Apologies for the delay in replying. My frustration with Julia in this regard essentially boils down to how imperative programming is slower than declarative programming because computers are imperative i.e. it’s not a frustration with Julia, but with computers themselves. JAX gets around this by being very limited in scope, and so it can make better optimisations from the same code due to being able to make more strict assumptions about what code will do.
While JAX isn’t fully declarative (whatever that means), I think vmap
is a fantastic abstraction and I wish something with similar syntax existed in Julia.

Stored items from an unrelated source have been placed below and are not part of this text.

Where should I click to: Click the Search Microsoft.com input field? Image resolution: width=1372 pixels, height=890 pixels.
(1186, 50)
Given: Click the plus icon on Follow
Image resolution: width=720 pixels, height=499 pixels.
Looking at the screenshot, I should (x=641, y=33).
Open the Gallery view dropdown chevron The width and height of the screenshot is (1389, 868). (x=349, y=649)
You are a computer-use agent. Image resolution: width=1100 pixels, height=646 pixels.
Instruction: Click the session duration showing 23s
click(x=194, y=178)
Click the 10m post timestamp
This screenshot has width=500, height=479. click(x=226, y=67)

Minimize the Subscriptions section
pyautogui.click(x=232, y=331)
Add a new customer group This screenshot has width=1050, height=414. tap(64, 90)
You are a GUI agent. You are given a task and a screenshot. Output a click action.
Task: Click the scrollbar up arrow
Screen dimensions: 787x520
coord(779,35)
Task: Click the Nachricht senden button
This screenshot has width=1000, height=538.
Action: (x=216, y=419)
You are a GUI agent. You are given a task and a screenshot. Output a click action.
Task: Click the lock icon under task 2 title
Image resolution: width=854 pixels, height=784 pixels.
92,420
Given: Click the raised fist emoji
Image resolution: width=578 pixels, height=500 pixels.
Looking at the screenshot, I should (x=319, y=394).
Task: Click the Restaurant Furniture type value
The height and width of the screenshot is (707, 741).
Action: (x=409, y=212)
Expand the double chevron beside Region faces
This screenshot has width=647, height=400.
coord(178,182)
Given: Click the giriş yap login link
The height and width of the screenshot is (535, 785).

That said, JAX’s philosophy of function transformations + immutability works well with a lot of my code, but the times where it doesn’t (anything that doesn’t vmap
nicely) I wish I could instead use Julia interleaved with blocks of JAX/XLA’s limitations in order to use its compiler.
On vmap
and broadcasting. I much prefer the vmap(f, (0, None))(x, y)
syntax over f.(x, Ref(y))
as it clearly separates the verb from the object. Everyone loves abstraction.
The other alternatives in JAX are essentially just there to make compilation of for
loops faster by providing a progressively less limiting function to allow you to do progressively more stuff that JAX wasn’t designed for. lax.fori_loop
is implemented by lax.scan
or lax.while_loop
, and if lax.fori_loop
won’t work then you have to use a regular for
loop and suffer the compilation time of completely having it unrolled and each lime compiled separately. See this implementation for an example when none of the loop primitives were possible, due to JAX not being able to vmap
over an array of functions (also I need to remove that TODO).